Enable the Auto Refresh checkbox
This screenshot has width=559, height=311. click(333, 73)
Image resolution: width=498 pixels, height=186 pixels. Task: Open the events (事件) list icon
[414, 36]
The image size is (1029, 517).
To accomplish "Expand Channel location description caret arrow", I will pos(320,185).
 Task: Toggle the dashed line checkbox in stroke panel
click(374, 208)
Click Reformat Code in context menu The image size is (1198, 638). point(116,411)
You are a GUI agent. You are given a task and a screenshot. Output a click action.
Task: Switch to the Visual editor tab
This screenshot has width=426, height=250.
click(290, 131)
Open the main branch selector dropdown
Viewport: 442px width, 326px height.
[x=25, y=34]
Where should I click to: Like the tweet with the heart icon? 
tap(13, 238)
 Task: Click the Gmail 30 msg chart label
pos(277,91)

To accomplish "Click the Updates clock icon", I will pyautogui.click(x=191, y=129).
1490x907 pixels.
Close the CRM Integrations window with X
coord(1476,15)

...

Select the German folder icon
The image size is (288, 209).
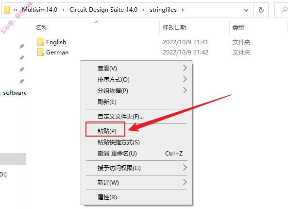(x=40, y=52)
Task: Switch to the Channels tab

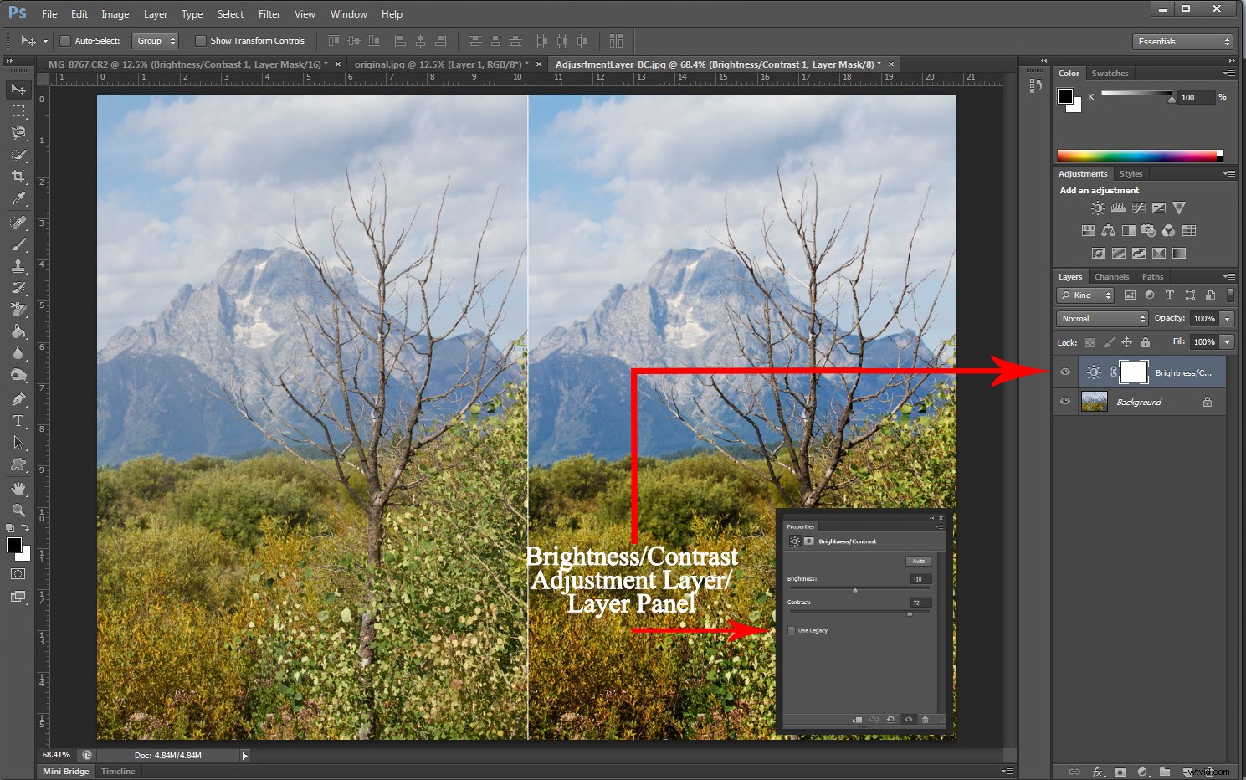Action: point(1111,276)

Exercise requirements:
When a line in the material above includes "accomplish", report that line by copying it.

Exercise result:
To accomplish "Expand Channel location description caret arrow", I will pos(320,185).
To accomplish "Click the Updates clock icon", I will pyautogui.click(x=191, y=129).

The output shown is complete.